[Records drawn from a dataset]
Segment Open

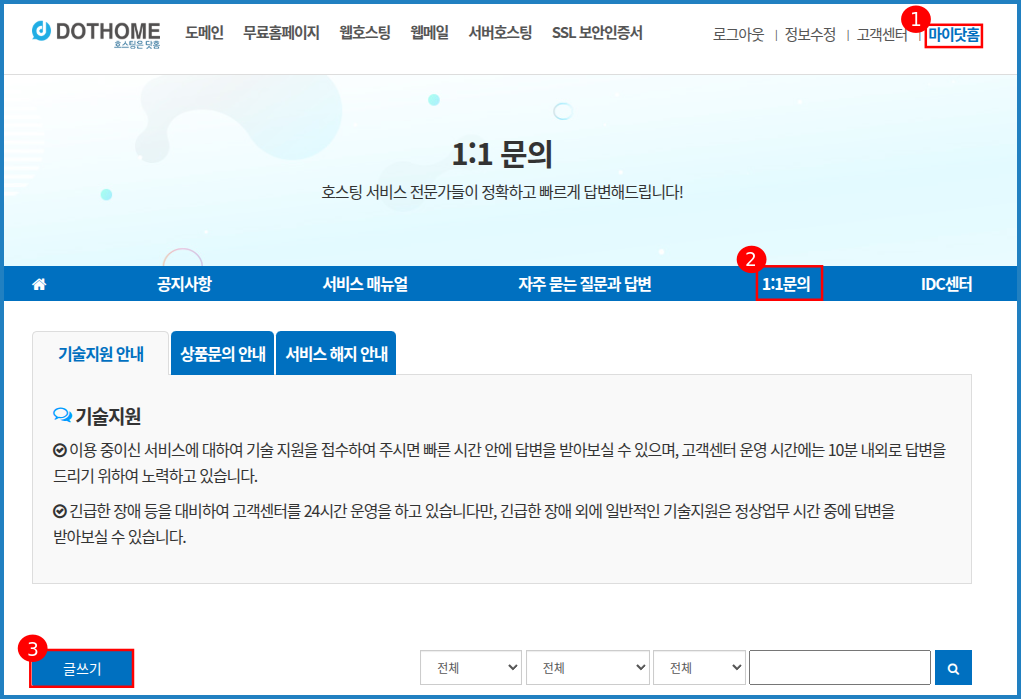The image size is (1021, 699).
Task: Select 웹호스팅 in the top menu
Action: click(x=366, y=33)
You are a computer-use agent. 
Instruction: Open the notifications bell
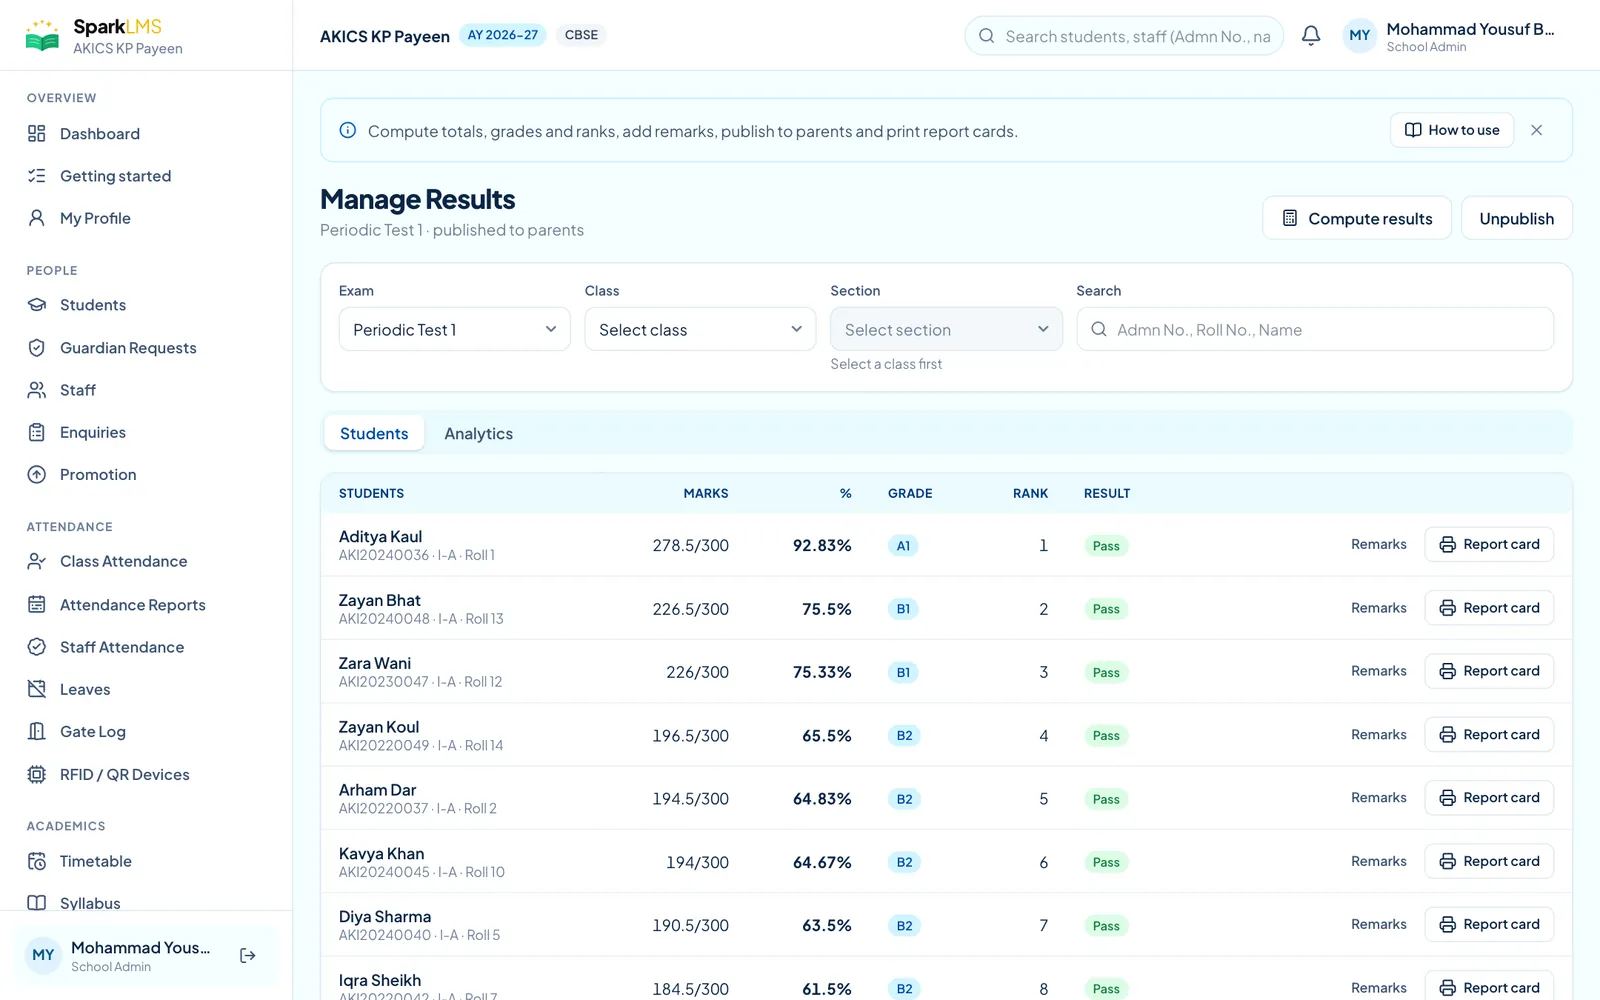click(1311, 36)
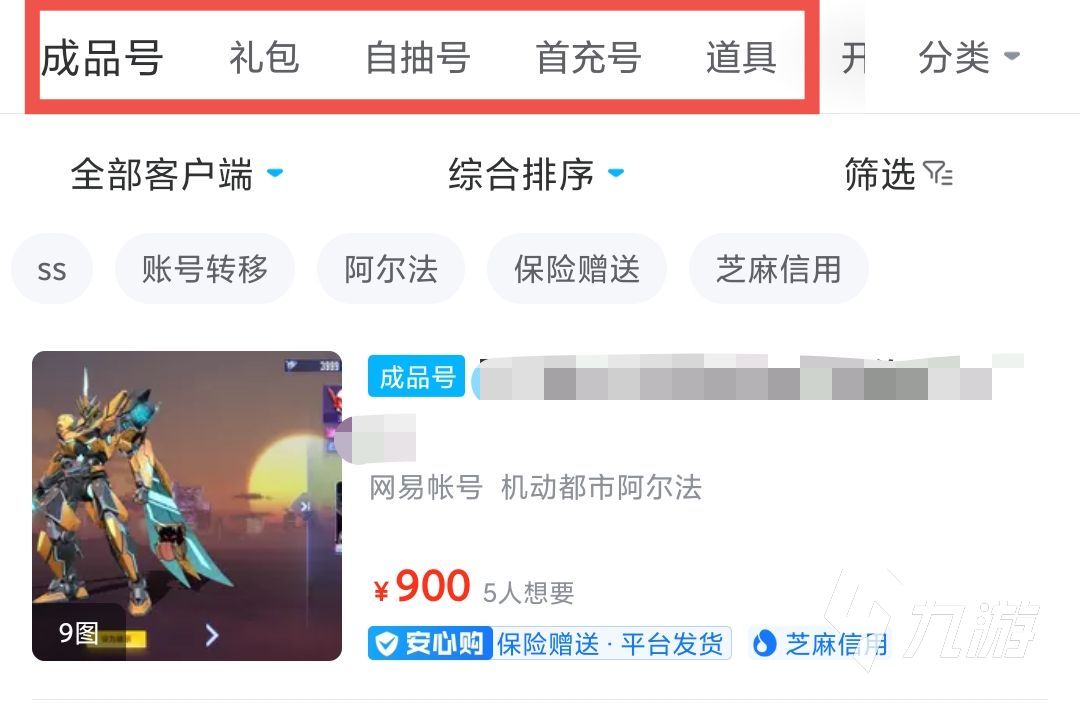Open the 900 yuan listing price
The width and height of the screenshot is (1080, 703).
point(422,587)
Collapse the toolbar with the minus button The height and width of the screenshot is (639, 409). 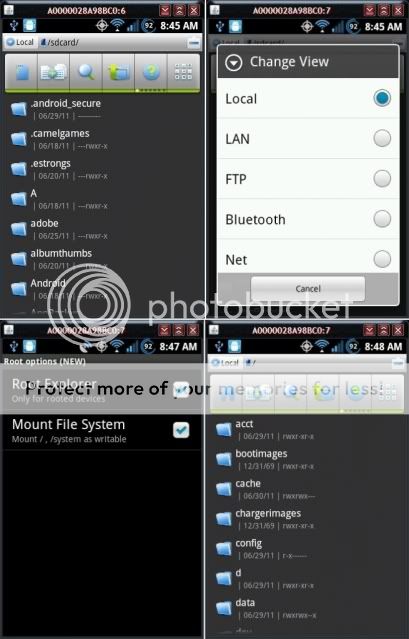coord(194,42)
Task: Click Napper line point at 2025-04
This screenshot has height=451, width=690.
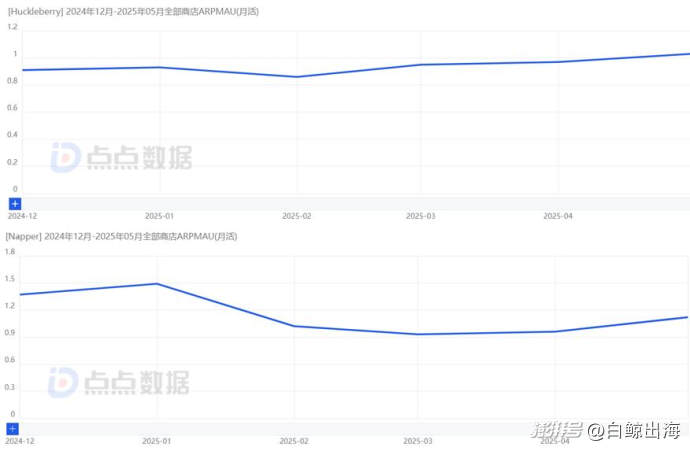Action: [x=556, y=331]
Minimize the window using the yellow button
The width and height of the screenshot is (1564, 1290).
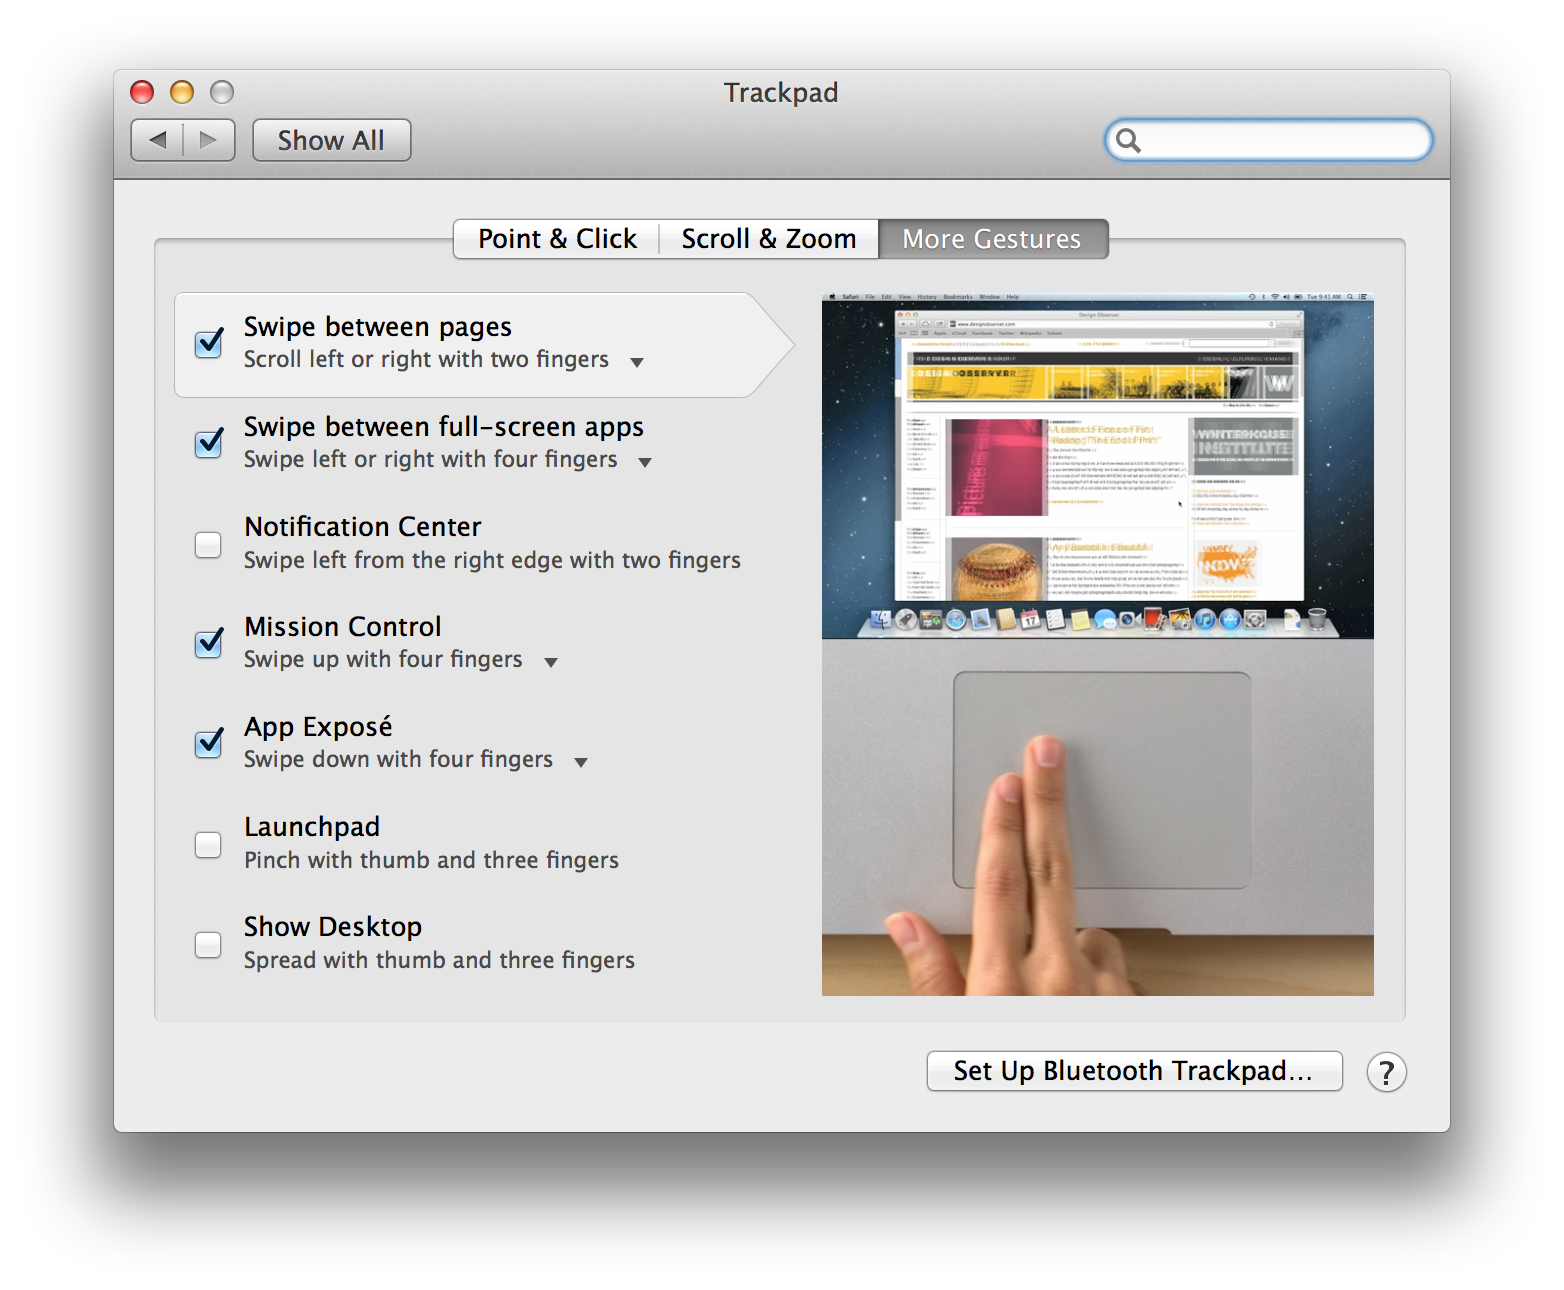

Segment Closed

▶ **What you should do**: Please print exactly the lines from the one holding "Task: Click Napper line point at 2025-04" through the final line of the data above, including both, and skip all pictures.

▶ **Response to the exercise**:
Task: Click Napper line point at 2025-04
This screenshot has height=451, width=690.
Action: [x=556, y=331]
Minimize the window using the yellow button
The width and height of the screenshot is (1564, 1290).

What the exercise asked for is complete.